Word and element pointing entries
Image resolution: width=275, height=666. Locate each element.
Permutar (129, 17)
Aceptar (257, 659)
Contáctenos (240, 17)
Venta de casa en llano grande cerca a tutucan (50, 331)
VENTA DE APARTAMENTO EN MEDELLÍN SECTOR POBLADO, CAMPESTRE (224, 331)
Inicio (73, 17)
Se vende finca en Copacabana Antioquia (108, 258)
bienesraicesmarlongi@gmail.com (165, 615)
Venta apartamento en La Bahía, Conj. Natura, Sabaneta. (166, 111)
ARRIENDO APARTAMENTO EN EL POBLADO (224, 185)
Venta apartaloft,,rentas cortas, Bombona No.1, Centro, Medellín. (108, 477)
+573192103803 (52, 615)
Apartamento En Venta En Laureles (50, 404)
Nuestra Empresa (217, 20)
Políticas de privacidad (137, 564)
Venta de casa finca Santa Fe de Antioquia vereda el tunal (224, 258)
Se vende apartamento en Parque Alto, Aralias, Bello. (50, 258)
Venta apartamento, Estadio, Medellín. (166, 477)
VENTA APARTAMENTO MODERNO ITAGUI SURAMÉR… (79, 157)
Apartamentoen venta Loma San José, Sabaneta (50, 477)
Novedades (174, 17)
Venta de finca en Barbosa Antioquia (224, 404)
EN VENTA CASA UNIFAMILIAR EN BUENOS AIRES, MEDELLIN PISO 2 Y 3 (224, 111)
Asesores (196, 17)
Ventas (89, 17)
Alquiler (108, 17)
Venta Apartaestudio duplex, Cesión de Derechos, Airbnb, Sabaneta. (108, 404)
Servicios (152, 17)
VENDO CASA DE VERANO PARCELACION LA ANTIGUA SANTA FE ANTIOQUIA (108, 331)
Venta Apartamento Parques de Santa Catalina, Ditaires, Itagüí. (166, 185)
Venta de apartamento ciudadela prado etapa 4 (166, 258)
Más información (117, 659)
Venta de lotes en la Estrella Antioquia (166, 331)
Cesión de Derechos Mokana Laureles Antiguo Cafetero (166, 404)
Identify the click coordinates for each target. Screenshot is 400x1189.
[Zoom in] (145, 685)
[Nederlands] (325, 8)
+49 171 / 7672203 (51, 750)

> **TASK GOAL**
Rewrite all of the items above as a numbered list, leaving out any blank lines.

> **EXERCISE RESULT**
1. Image resolution: width=275, height=666. Locate each element.
2. Permutar (129, 17)
3. Aceptar (257, 659)
4. Contáctenos (240, 17)
5. Venta de casa en llano grande cerca a tutucan (50, 331)
6. VENTA DE APARTAMENTO EN MEDELLÍN SECTOR POBLADO, CAMPESTRE (224, 331)
7. Inicio (73, 17)
8. Se vende finca en Copacabana Antioquia (108, 258)
9. bienesraicesmarlongi@gmail.com (165, 615)
10. Venta apartamento en La Bahía, Conj. Natura, Sabaneta. (166, 111)
11. ARRIENDO APARTAMENTO EN EL POBLADO (224, 185)
12. Venta apartaloft,,rentas cortas, Bombona No.1, Centro, Medellín. (108, 477)
13. +573192103803 (52, 615)
14. Apartamento En Venta En Laureles (50, 404)
15. Nuestra Empresa (217, 20)
16. Políticas de privacidad (137, 564)
17. Venta de casa finca Santa Fe de Antioquia vereda el tunal (224, 258)
18. Se vende apartamento en Parque Alto, Aralias, Bello. (50, 258)
19. Venta apartamento, Estadio, Medellín. (166, 477)
20. VENTA APARTAMENTO MODERNO ITAGUI SURAMÉR… (79, 157)
21. Apartamentoen venta Loma San José, Sabaneta (50, 477)
22. Novedades (174, 17)
23. Venta de finca en Barbosa Antioquia (224, 404)
24. EN VENTA CASA UNIFAMILIAR EN BUENOS AIRES, MEDELLIN PISO 2 Y 3 (224, 111)
25. Asesores (196, 17)
26. Ventas (89, 17)
27. Alquiler (108, 17)
28. Venta Apartaestudio duplex, Cesión de Derechos, Airbnb, Sabaneta. (108, 404)
29. Servicios (152, 17)
30. VENDO CASA DE VERANO PARCELACION LA ANTIGUA SANTA FE ANTIOQUIA (108, 331)
31. Venta Apartamento Parques de Santa Catalina, Ditaires, Itagüí. (166, 185)
32. Venta de apartamento ciudadela prado etapa 4 (166, 258)
33. Más información (117, 659)
34. Venta de lotes en la Estrella Antioquia (166, 331)
35. Cesión de Derechos Mokana Laureles Antiguo Cafetero (166, 404)
36. Identify the click coordinates for each target. Screenshot is 400x1189.
37. [Zoom in] (145, 685)
38. [Nederlands] (325, 8)
39. +49 171 / 7672203 (51, 750)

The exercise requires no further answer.